Across the four counties more than 120 patients have had the surgery in the past three years. The figures are not broken down by county.

Although a final decision is yet to be taken, the committee has recommended patients are not offered the treatment beyond April 2011.

Patients in the North East are still receiving the treatment indefinitely.

Last night a cancer patient who believes he owes his life to the surgery said it was a case of a postcode lottery for Oxfordshire cancer patients.

Campaigner and Oxford Mail columnist Clive Stone was diagnosed with kidney cancer in 2007. In August he was admitted to Oxford’s John Radcliffe Hospital for surgery on a tumour, after it was discovered the cancer had spread to his brain.

He said: “I woke up and found I couldn’t move my left arm. It was flailing around. I also couldn’t move my left leg.”

He was taken immediately by ambulance to the JR where experts confirmed he had a tumour the size of his thumbnail on his brain.

It was while at the hospital he discovered the treatment looked likely to be cut from next year.

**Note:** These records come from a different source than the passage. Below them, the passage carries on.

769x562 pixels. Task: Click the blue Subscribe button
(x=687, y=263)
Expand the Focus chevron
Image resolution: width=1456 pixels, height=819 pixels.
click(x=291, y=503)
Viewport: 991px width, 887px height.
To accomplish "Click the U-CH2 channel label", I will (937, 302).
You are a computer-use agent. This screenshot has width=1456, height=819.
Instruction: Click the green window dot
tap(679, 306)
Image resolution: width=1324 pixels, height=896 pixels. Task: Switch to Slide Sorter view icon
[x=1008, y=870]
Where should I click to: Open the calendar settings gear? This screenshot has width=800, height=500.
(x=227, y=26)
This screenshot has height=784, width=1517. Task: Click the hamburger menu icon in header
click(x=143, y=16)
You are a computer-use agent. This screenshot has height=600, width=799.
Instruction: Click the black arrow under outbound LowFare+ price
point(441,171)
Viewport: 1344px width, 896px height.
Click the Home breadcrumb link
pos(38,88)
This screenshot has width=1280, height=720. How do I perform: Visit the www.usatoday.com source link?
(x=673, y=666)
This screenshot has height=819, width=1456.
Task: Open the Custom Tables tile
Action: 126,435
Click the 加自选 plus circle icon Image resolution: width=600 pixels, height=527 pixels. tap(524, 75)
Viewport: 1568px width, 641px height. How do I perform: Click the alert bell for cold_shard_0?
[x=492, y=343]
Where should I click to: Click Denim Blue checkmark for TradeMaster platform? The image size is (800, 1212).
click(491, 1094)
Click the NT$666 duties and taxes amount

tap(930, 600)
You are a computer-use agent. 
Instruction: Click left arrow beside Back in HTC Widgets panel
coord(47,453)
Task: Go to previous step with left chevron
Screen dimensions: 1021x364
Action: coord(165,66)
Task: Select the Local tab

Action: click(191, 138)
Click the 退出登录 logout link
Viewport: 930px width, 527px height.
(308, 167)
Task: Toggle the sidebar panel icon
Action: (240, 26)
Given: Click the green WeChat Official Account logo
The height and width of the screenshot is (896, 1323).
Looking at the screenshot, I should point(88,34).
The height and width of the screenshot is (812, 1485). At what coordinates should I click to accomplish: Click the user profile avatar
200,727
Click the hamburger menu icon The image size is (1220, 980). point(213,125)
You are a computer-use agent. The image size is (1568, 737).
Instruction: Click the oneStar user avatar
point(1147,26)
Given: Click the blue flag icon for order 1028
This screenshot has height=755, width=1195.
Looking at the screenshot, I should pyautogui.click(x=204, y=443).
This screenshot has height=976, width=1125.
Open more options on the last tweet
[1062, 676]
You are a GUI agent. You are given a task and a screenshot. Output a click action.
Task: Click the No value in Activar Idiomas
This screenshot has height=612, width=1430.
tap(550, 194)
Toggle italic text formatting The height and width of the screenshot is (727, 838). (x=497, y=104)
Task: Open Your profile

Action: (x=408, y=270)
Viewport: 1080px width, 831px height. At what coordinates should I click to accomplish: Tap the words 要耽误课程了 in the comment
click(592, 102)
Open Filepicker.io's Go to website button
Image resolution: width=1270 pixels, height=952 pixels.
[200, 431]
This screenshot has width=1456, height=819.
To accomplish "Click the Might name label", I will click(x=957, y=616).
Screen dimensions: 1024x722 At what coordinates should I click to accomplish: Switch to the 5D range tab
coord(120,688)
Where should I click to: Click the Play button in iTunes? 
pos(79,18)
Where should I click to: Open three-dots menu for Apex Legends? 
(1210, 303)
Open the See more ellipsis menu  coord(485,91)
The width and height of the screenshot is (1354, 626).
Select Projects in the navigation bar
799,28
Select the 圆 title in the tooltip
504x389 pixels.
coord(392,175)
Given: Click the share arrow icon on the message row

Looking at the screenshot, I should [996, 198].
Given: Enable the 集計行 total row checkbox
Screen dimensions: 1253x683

Mr Stone said: “Cerebral metastases can happen not just in kidney cancer patients, but in lung and breast cancer sufferers too.

“This could affect a lot of people.

“If I hadn’t had the surgery I would have been a goner for sure.

“I know this problem will come back one day.

“To think the next time it does, I may not be able to have the surgery, is just too much to think about.”

A spokesman for the NHS Specialised Commissioning Group, which funds the surgery, said it was awaiting more evidence before a final decision is taken next year.

He added: “A final decision regarding this report was deferred until early 2011 while the committee waits for the outcome of an audit of surgical outcome at Southampton University Hospitals NHS Trust and Oxford Radcliffe Hospitals NHS Trust.”